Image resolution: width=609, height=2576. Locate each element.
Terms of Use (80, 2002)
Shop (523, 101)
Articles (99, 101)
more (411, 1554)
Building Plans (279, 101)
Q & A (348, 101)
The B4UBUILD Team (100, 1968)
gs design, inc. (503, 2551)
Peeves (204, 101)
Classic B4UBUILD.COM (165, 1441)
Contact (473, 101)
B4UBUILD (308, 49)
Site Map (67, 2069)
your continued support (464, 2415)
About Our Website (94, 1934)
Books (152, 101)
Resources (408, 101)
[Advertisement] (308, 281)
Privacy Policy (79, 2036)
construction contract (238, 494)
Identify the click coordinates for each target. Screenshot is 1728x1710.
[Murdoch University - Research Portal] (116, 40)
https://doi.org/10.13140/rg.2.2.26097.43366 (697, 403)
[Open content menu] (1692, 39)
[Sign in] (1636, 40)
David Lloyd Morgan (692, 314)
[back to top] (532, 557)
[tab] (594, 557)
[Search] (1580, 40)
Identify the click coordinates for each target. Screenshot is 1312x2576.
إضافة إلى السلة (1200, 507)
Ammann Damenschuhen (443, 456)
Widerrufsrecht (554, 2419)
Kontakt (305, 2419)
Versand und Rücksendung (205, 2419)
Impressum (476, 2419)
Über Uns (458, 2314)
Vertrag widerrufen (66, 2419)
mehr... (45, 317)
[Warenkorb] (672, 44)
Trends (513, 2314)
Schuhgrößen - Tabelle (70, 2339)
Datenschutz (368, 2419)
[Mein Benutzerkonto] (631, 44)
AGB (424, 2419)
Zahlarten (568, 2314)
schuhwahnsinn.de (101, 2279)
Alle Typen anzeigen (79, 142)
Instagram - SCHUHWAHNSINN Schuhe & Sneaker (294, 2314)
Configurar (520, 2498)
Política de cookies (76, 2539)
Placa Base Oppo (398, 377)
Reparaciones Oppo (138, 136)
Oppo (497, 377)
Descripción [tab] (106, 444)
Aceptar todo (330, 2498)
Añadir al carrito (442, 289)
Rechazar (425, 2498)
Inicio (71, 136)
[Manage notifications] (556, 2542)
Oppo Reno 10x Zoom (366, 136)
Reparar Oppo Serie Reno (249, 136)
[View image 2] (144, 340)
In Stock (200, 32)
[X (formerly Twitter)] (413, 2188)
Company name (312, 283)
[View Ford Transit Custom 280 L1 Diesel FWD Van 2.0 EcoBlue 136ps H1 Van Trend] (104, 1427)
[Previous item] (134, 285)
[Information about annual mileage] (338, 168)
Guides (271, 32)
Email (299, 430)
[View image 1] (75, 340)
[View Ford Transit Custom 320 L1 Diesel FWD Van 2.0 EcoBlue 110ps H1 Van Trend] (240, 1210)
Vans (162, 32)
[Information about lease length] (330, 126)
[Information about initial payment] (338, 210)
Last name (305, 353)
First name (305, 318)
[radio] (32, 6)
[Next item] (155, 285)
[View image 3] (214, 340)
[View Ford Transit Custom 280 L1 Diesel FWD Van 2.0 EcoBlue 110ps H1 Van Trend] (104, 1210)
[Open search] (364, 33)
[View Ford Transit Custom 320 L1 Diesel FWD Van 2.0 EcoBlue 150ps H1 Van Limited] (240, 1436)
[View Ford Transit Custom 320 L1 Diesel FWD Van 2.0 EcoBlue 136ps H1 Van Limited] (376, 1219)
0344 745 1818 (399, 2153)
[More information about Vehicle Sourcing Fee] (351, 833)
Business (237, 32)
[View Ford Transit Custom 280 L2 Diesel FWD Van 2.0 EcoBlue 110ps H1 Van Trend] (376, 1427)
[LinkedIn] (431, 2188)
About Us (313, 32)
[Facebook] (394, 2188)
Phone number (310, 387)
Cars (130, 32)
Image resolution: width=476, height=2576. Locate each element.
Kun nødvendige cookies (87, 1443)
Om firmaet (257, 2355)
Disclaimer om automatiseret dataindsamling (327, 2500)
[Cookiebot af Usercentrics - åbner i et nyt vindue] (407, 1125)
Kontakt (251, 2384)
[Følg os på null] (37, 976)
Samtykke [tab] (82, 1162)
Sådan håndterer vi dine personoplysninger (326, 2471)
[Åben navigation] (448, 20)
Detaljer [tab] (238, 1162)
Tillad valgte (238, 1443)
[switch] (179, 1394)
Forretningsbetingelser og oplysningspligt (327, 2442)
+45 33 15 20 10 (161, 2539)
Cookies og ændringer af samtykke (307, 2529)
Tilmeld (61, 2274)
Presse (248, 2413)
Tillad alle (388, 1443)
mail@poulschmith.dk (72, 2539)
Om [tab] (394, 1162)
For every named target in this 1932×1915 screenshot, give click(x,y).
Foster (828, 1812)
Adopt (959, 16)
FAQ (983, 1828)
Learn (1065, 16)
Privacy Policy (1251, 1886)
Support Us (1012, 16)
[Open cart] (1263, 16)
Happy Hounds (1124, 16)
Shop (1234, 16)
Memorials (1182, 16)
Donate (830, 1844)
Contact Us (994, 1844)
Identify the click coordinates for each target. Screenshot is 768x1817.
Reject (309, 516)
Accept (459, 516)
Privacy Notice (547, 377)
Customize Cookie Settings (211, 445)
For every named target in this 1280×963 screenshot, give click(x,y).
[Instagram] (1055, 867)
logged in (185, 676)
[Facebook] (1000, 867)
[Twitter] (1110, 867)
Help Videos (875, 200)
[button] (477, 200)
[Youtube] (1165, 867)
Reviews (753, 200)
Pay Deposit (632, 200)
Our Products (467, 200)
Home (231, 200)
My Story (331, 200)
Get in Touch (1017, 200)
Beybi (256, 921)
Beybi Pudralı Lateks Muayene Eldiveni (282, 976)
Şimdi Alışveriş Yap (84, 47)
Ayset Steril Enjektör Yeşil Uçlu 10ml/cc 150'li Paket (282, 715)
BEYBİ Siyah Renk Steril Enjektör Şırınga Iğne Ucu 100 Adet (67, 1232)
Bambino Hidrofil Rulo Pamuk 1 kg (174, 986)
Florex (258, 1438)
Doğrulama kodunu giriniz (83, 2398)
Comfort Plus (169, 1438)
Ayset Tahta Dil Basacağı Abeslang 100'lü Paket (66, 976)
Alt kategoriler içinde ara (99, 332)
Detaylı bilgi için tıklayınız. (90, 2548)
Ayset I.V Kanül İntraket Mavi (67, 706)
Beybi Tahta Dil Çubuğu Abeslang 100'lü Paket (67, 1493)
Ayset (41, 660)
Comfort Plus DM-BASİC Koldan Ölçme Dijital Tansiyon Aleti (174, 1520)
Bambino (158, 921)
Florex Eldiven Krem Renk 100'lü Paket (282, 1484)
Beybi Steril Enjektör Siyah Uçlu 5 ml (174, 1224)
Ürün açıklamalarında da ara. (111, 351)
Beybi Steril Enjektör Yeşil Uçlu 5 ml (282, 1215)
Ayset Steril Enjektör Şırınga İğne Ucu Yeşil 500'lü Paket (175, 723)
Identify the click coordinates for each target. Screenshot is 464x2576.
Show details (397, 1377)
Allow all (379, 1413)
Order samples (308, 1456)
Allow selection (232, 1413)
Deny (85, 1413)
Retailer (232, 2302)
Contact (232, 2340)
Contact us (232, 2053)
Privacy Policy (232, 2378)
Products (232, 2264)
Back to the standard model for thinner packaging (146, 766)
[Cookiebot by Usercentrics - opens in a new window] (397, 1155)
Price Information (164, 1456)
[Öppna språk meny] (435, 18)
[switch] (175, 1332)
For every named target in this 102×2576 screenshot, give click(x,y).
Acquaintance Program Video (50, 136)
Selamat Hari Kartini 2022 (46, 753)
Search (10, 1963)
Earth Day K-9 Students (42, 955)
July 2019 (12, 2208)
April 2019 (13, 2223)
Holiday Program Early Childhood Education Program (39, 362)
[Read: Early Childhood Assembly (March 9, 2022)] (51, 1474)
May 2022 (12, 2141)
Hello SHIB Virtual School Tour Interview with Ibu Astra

#### What to produce
Look above for the line holding "Presse (248, 2413)" and the line holding "Contact Us (994, 1844)", then output exactly those two lines and every line between them, nothing more.

#### Result below
Presse (248, 2413)
Tillad alle (388, 1443)
mail@poulschmith.dk (72, 2539)
Om [tab] (394, 1162)
For every named target in this 1932×1915 screenshot, give click(x,y).
Foster (828, 1812)
Adopt (959, 16)
FAQ (983, 1828)
Learn (1065, 16)
Privacy Policy (1251, 1886)
Support Us (1012, 16)
[Open cart] (1263, 16)
Happy Hounds (1124, 16)
Shop (1234, 16)
Memorials (1182, 16)
Donate (830, 1844)
Contact Us (994, 1844)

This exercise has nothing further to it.